Every media company is posting their gun control pieces and The Daily Show posted theirs on Switzerland. I thought it was funny.
Javelin
MegaDork
5/30/22 12:01 a.m.
barefootcyborg5000 said:
In reply to Javelin :
If he bought from a dealer in the state of Texas he passed the check. If that was in question at any level the dealer would be in the hot seat.
I wasn't trying for a gotcha, but to put as much specificity as possible into the discussion.
You said anyone 18 can buy a gun with no check. That is false.
The NICS check may not be adequate, but that is a different argument.

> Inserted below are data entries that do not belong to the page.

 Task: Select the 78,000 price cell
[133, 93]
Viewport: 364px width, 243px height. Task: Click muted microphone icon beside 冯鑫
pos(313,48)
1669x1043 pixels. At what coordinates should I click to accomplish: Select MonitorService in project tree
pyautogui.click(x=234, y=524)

But that's not true. He could have had default proceed, which is not passing the check. That's the same as no check. It's not a gotcha either, it's a legitimate part of this conversation. The Charelston shooting in 2015 happened exactly because of that part of the law. The shooter applied to buy the weapons, the dealer ran the check, and 3 days later default proceeded to sell him the firearms. He failed the check, but it was after the 3 days. As long as that provision exists, it's not truly a check.
Stampie
MegaDork
5/30/22 12:15 a.m.
In reply to Javelin :
Just to be a devils advocate, I own two guns that I'd take over any AR15. One I have a Remington 700 Police Tactical. Bolt action so not "assault rifle". I could reach out and touch someone way before they could even think of getting me with an AR15. I also have a Remington 1100 semi auto 12 gauge with a 9 round tube. If I throw slugs in it then no protection will stop it going through you at close range. Neither are considered assault rifles but I consider both of them more effective military type guns. Don't get me started on my Spanish M1906 which is an actual bolt action military rifle.